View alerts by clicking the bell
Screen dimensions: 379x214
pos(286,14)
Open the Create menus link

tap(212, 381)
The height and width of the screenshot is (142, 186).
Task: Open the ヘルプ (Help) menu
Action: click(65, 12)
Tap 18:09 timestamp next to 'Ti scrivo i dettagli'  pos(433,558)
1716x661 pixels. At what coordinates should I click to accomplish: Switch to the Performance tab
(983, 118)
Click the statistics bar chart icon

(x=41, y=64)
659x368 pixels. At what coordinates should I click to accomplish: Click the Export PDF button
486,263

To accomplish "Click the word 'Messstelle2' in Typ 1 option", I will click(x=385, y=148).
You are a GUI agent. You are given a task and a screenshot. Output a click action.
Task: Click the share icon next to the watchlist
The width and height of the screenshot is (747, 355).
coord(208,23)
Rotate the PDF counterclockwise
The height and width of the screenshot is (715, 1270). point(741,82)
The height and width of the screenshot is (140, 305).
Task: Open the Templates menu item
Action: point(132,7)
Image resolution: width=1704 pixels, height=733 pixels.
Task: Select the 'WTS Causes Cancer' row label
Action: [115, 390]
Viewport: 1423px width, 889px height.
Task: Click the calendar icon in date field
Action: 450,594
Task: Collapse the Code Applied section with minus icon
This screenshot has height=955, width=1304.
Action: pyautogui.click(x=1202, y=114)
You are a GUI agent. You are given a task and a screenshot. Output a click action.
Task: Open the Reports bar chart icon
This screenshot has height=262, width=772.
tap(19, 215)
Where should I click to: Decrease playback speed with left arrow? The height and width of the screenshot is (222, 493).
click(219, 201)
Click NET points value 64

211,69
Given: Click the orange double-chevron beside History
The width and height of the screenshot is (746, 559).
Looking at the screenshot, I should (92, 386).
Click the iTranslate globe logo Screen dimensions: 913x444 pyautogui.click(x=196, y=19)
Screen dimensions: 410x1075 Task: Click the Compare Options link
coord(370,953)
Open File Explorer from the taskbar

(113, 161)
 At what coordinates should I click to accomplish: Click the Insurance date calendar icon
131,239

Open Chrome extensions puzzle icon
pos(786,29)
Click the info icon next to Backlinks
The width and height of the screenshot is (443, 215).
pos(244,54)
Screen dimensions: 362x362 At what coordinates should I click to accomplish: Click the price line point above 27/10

+++

- **REQUIRED ACTION**
Reproduce exactly the stretch of the material above that starts at the line with "659x368 pixels. At" and ends at the line with "Given: Click the", both included, and nothing else.

- **WRITTEN SOLUTION**
659x368 pixels. At what coordinates should I click to accomplish: Click the Export PDF button
486,263

To accomplish "Click the word 'Messstelle2' in Typ 1 option", I will click(x=385, y=148).
You are a GUI agent. You are given a task and a screenshot. Output a click action.
Task: Click the share icon next to the watchlist
The width and height of the screenshot is (747, 355).
coord(208,23)
Rotate the PDF counterclockwise
The height and width of the screenshot is (715, 1270). point(741,82)
The height and width of the screenshot is (140, 305).
Task: Open the Templates menu item
Action: point(132,7)
Image resolution: width=1704 pixels, height=733 pixels.
Task: Select the 'WTS Causes Cancer' row label
Action: [115, 390]
Viewport: 1423px width, 889px height.
Task: Click the calendar icon in date field
Action: 450,594
Task: Collapse the Code Applied section with minus icon
This screenshot has height=955, width=1304.
Action: pyautogui.click(x=1202, y=114)
You are a GUI agent. You are given a task and a screenshot. Output a click action.
Task: Open the Reports bar chart icon
This screenshot has height=262, width=772.
tap(19, 215)
Where should I click to: Decrease playback speed with left arrow? The height and width of the screenshot is (222, 493).
click(219, 201)
Click NET points value 64

211,69
Given: Click the orange double-chevron beside History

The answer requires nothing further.